8- “Os Onze de Oceano” (Lewis Milestone, 1960) – Esqueçam o remake de Steven Soderbergh com George Clooney, Brad Pitt e Matt Damon, e as suas duas continuações, porque o artigo genuíno é este, o filme onde o ‘Rat Pack’ define originalmente o que é ser cool e ter estilo para dar e vender, e ficou como a matriz para os futuros filmes do género “grande assalto ousado”. É uma fita feita “em família” e na segunda casa do grupo, Las Vegas, com Sinatra na pele de Danny Ocean, um antigo soldado que junta os membros da sua unidade de comandos pára-quedistas que combateram na II Guerra Mundial, para assaltarem cinco casinos na noite da véspera de Ano Novo. Muitos dos diálogos foram improvisados durante a rodagem.

9- “O Enviado da Manchúria” (John Frankenheimer, 1962) – Um dos mais alucinantes filmes de culto do cinema americano, baseado no livro de Richard Condon e estreado durante a crise dos mísseis de Cuba – com grande relutância dos estúdios. “O Enviado da Manchúria” tem Sinatra na figura de um militar que esteve prisioneiro dos chineses durante a Guerra da Coreia, sofreu uma lavagem ao cérebro e, de regresso a casa, vê-se envolvido numa maquiavélica intriga comunista para a conquista do poder nos EUA. É um dos papéis mais impressionantes do cantor, muito intenso e instintivo. Sinatra viveu a rodagem com grande entusiasmo, chegando a emprestar o seu avião particular à produção para poupar nos custos, e gostava tanto do filme que em 1972 comprou os direitos de exibição, quando estes caducaram.

10 -“O Primeiro Pecado Mortal” (Brian G. Hutton, 1980) – Se descontarmos uma curtíssima aparição em “A Corrida Mais Louca do Mundo III”, em 1984, este foi o papel de despedida do cinema de Frank Sinatra, que também co-produziu o filme, onde Brian G. Hutton veio substituir Roman Polanski, que havia abandonado os EUA após o escândalo sexual em que se envolveu.

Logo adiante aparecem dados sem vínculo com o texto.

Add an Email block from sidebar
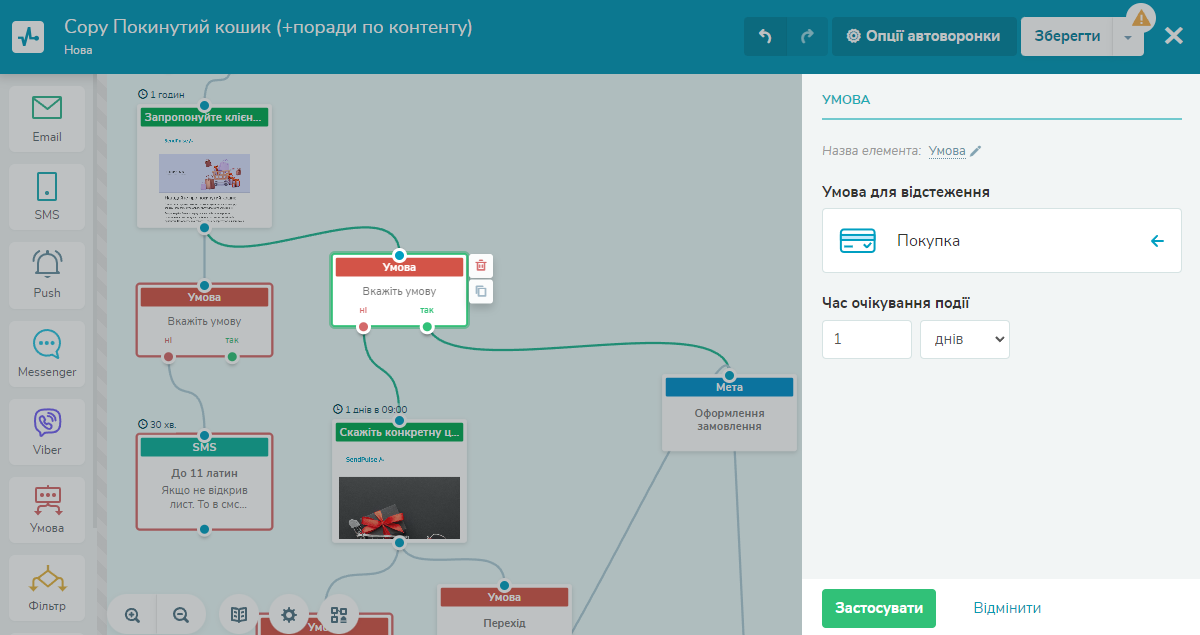 [46, 118]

Sinatra personifica um polícia novaiorquino à beira da reforma, que persegue um assassino em série e tem a mulher (Faye Dunaway) a morrer no hospital. É uma interpretação subtil, virada para dentro, emocionalmente abafada, que transmite todo o cansaço, o sofrimento mas também a determinação da personagem, constituindo, aos 65 anos, um digno adeus de Frank Sinatra às telas.